Saved data entries
»»

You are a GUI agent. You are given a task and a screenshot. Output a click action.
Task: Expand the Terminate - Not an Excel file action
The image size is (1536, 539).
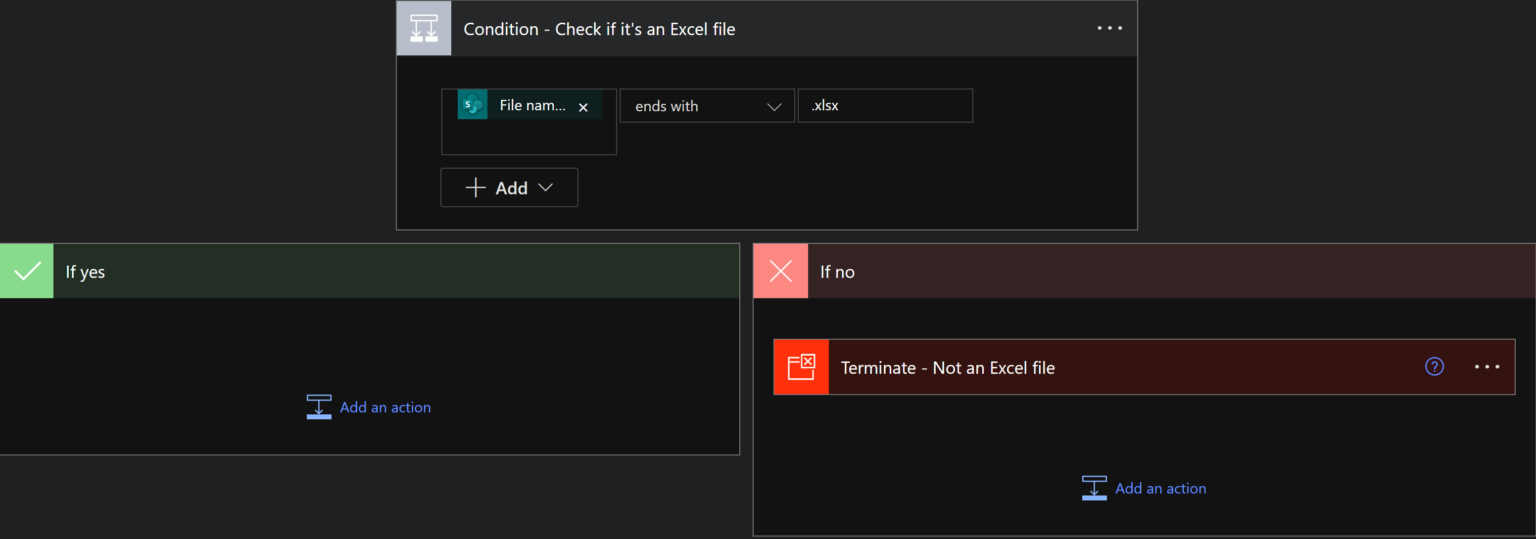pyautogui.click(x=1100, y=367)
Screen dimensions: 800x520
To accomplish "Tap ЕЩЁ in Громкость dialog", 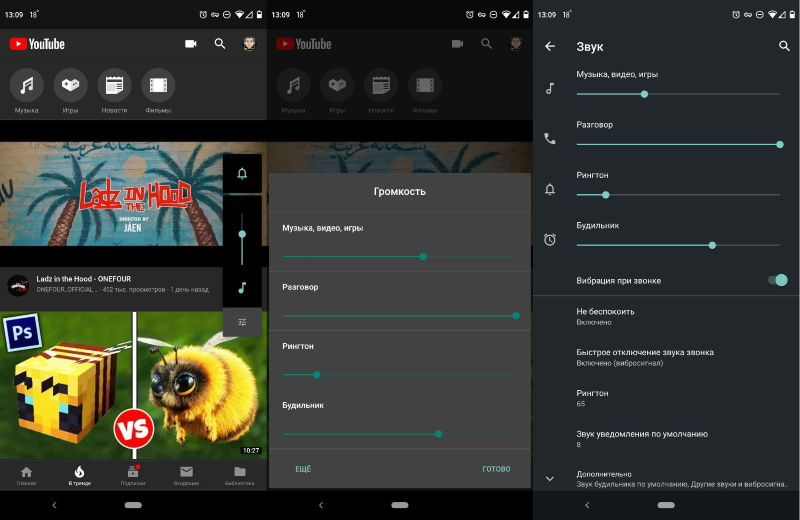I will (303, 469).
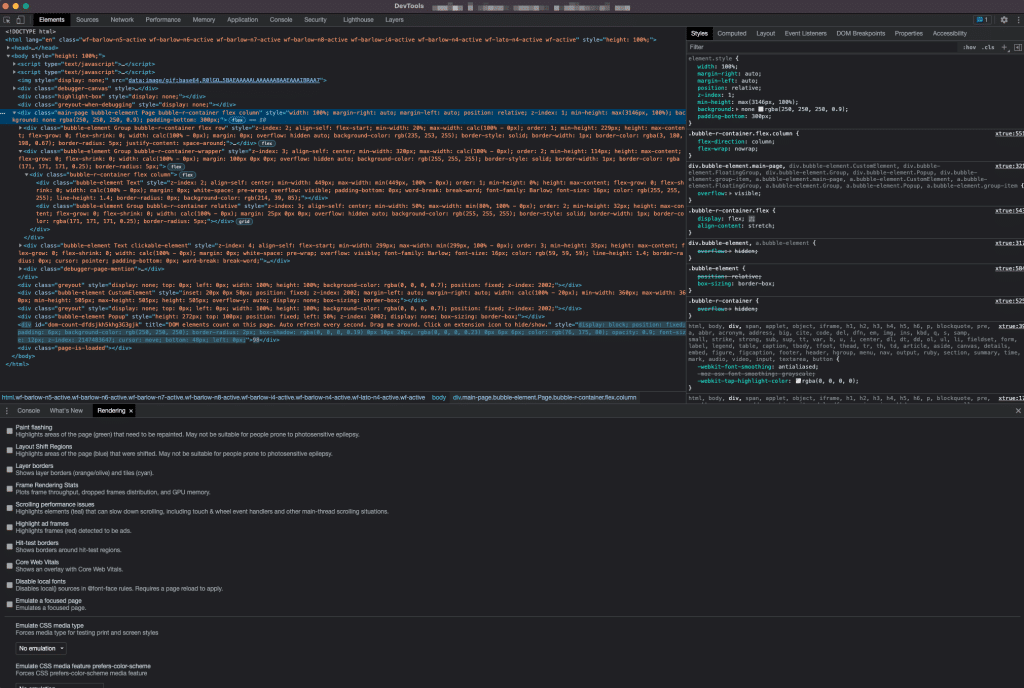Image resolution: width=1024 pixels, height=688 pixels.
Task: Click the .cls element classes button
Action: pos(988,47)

««

● WHAT YOU SHOULD DO:
Verbatim transcription needed, from the opening line of the entries above through the line containing "Screen dimensions: 800x520"; pictures do not belong in it.

● RESULT BELOW:
You are a GUI agent. You are given a task and a screenshot. Output a click action.
Task: Expand the Terminate - Not an Excel file action
The image size is (1536, 539).
pyautogui.click(x=1100, y=367)
Screen dimensions: 800x520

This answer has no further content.